Erik J. Anderson is a Professor of Mechanical Engineering at Grove City College. His research bridges engineering and biology, focusing on aquatic biomimetic robotics, undulatory/jet propulsion, flow sensing, and fluid dynamics. He teaches courses in applied fluid dynamics, biomechanics, mathematical methods, and senior design projects.
Paolo Motto Ros is a Researcher specializing in biomedical engineering, wearable systems, and low-power electronics. He has extensive experience in event-driven signal processing , functional electrical stimulation , and biocompatible sensor design , with a focus on human-machine interfaces and implantable devices. His research interests include: Biomedical instrumentation Wireless power/data transmission Surface electromyography (sEMG) Low-complexity embedded systems Plant impedance monitoring Neuroprosthetics Recent publications highlight collaborations with institutions on piezoelectric skin sensors , CMOS neural implant circuits , and plant health monitoring systems . His work spans applications in healthcare, robotics, and environmental technology.
Valeria Criscuolo is a Researcher in the Neuroelectronic Interfaces department at RWTH Aachen University. She holds a PhD in Chemical Sciences from the University of Naples Federico II, earned in 2017, and has extensive experience in organic electronics and bio-inspired materials. Her career spans roles at the University of Washington, University of California, Santa Cruz, University of Rome Tor Vergata, and the Italian Institute of Technology.

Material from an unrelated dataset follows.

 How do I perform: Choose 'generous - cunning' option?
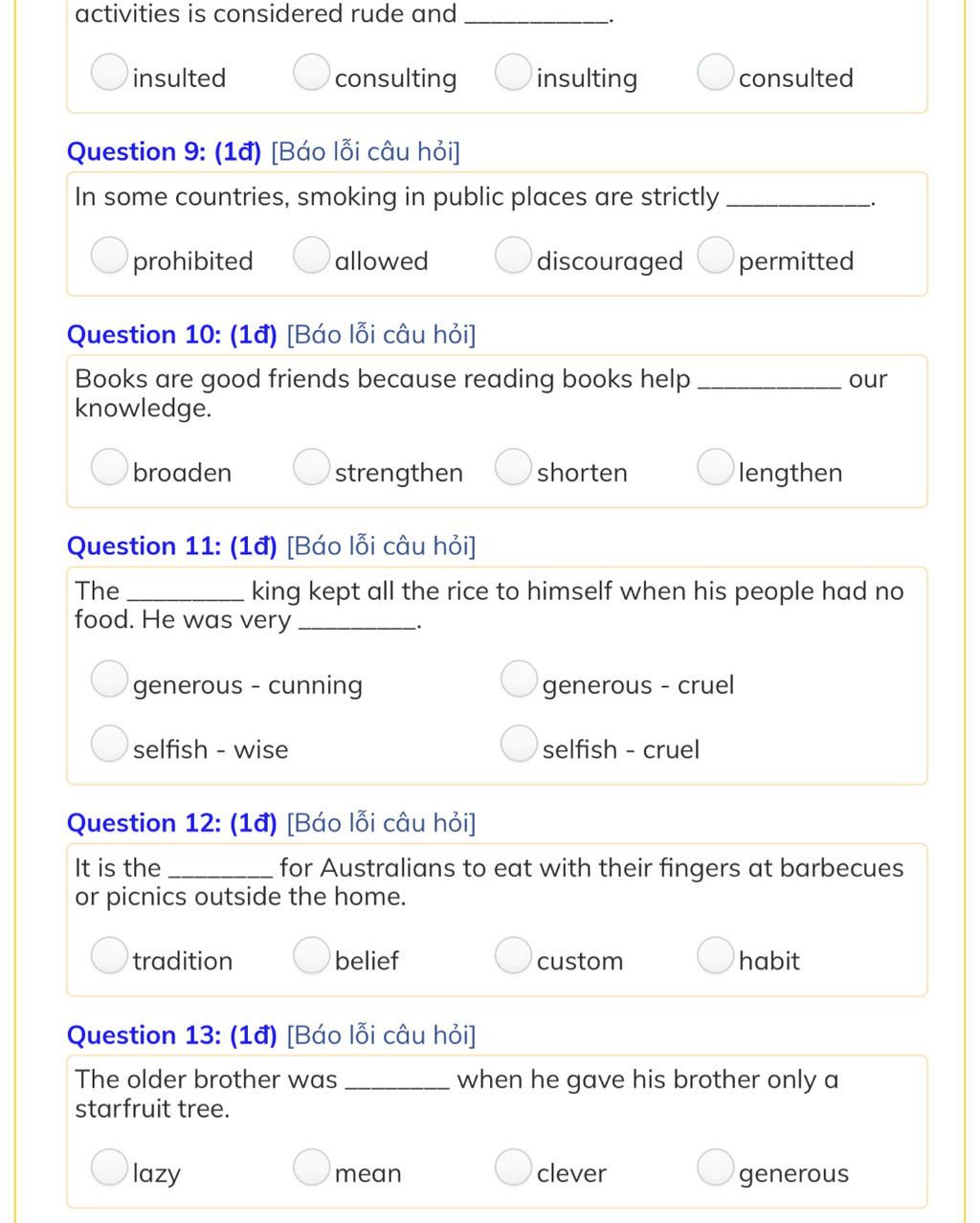[109, 679]
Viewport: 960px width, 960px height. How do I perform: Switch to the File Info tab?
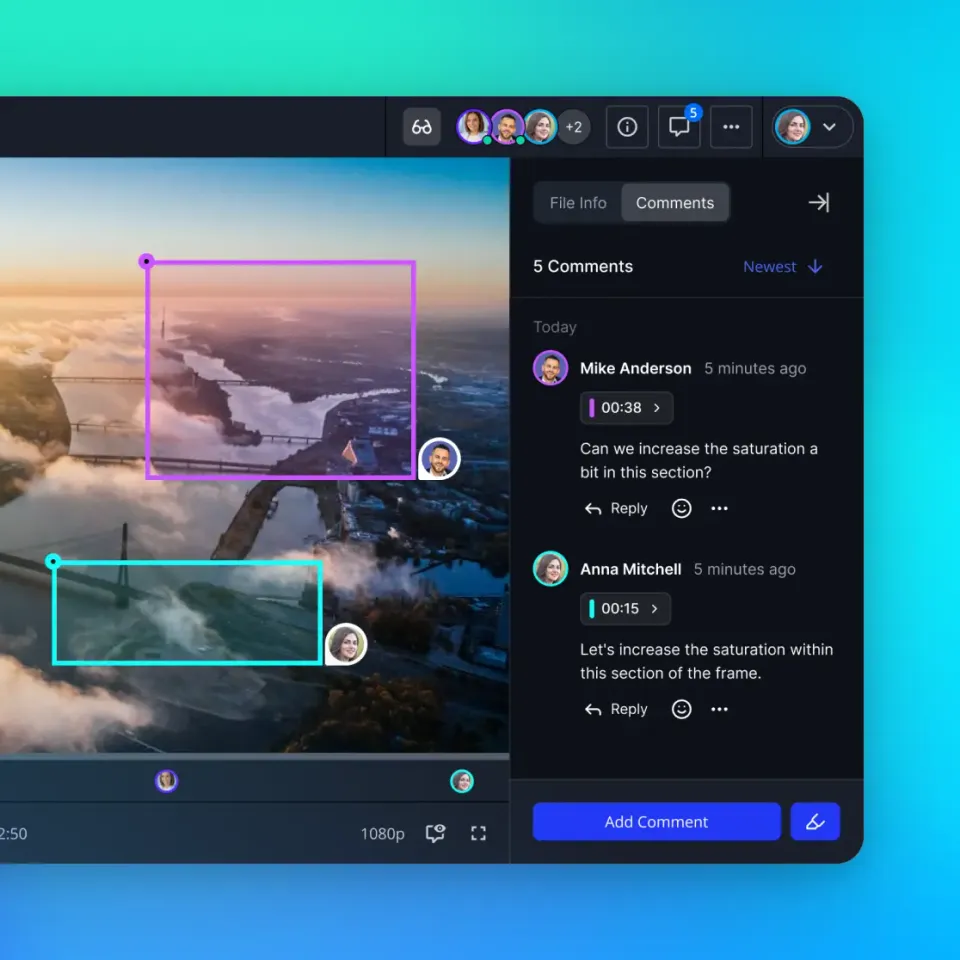coord(578,202)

Bachelor’s Degree in Chemistry (2006–2010) Master’s Degree in Chemical Sciences (2010–2013) PhD in Chemical Sciences (2014–2017) Her research focuses on bio-inspired organic materials for optoelectronic devices, including OLEDs and wearable epidermal sensors. Recent work explores azobenzene-based semiconductors for neuromorphic platforms and 3D conductive structures for bioelectronic applications. She has contributed to understanding skin bioimpedances and developing light-driven morphing pillars for biointerfacing. Valeria’s publications highlight interdisciplinary trends merging chemistry, neuroscience, and materials science. Topics include melanin-inspired OLEDs, neurohybrid devices, and sustainable organic electronics. Her work bridges fundamental material synthesis with practical applications in wearable sensors and neuromorphic engineering.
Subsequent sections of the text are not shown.